The AKEL mayor of Limassol Andreas Christou, who had served as interior minister when the consultants Enviroplan were hired in 2003 to prepare the specifications for the tenders procedure (specs that blatantly favoured Helector, the company which was awarded the contract), claimed this week that he was not aware of what had happened. Under the Tassos Papadopoulos presidency, ministers did not deal with the issue of tenders, said Christou on Tuesday, thus washing his hands of the whole matter.
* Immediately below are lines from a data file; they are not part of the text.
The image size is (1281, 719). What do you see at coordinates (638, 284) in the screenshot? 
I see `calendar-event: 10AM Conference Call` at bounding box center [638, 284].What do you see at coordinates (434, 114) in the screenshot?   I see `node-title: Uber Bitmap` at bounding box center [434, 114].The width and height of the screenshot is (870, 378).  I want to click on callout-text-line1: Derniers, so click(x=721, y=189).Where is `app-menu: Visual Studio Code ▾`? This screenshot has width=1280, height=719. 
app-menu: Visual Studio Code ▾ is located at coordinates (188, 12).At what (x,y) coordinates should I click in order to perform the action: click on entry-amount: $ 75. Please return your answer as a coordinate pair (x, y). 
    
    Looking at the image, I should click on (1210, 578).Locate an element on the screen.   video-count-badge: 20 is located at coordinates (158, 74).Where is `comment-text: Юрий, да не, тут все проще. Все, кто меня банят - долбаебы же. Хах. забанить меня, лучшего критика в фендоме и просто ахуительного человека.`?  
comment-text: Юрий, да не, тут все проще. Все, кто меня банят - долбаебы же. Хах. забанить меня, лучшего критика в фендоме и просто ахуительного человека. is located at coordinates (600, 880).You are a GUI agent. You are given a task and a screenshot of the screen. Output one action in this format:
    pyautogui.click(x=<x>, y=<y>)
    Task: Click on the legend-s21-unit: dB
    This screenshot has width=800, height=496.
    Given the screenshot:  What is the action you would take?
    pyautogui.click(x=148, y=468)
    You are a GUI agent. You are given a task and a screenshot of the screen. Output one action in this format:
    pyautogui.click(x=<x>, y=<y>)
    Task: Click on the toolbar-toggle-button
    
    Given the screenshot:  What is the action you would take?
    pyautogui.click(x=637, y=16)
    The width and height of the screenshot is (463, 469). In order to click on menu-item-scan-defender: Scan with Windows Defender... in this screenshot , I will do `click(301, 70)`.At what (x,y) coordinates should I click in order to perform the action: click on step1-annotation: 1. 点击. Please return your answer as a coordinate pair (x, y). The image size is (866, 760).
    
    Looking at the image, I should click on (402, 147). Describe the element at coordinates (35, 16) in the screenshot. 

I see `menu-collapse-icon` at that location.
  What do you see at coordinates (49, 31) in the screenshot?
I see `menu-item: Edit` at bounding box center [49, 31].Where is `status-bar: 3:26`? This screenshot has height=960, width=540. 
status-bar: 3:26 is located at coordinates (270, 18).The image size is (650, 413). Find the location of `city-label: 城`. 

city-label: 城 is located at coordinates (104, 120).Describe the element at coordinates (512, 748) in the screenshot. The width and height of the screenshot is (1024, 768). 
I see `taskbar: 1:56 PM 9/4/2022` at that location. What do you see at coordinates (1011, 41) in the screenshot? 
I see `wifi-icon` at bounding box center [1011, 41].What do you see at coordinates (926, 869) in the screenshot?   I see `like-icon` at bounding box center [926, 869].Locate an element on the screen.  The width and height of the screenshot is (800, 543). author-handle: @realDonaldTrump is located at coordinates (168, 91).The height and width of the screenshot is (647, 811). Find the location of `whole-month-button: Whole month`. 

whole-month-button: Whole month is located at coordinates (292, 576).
So ministers, according to Christou, were not expected to show an interest in tenders for state contracts, relating to their ministry’s policies and worth many millions of pounds.

The current interior minister Socratis Hasikos, who had ordered an investigation into the Koshi landfill contract in September 2013, a few months after he was appointed, on his own initiative, took a different line, claiming that political responsibility for such matters belonged to ministers and presidents. The findings of the investigations were forwarded to the attorney-general’s office which found the evidence was insufficient for a criminal case. It is only recently that people involved have started to talk that such a case is possible.

Hasikos, to his credit, tried to do something so it was a bit rich of AKEL MEP, Neoclis Sylikiotis, who had served as interior minister under Papadopoulos and Christofias and did nothing, to criticise him for negotiating an extension of the contract at a lower price. At least Hasikos tried to ease the burden on the taxpayer, which was much more than Sylikiotis had ever done. The attitude of the AKEL ministers is perfectly in keeping with the party’s philosophy, highlighted during the Christofias presidency, of power without responsibility.

In the case of the Koshi contract, then president, Papadopoulos also had a big share of the responsibility, because despite being alerted to the one-sidedness of the contract and the suspect procedures followed, he agreed to its signing. For this, he deserves censure and his son is unjustified claiming that Tassos had no responsibility and was being unfairly attacked. President Anastasiades, who sanctioned the extension of the contract, at a lower cost last year (Hasikos could not have taken the decision on his own), is also culpable.

It is very easy to blame crooked civil servants for the Koshi scandal, but ultimately, the responsibility belongs to their political superiors who did nothing to stop the theft of the taxpayer’s money.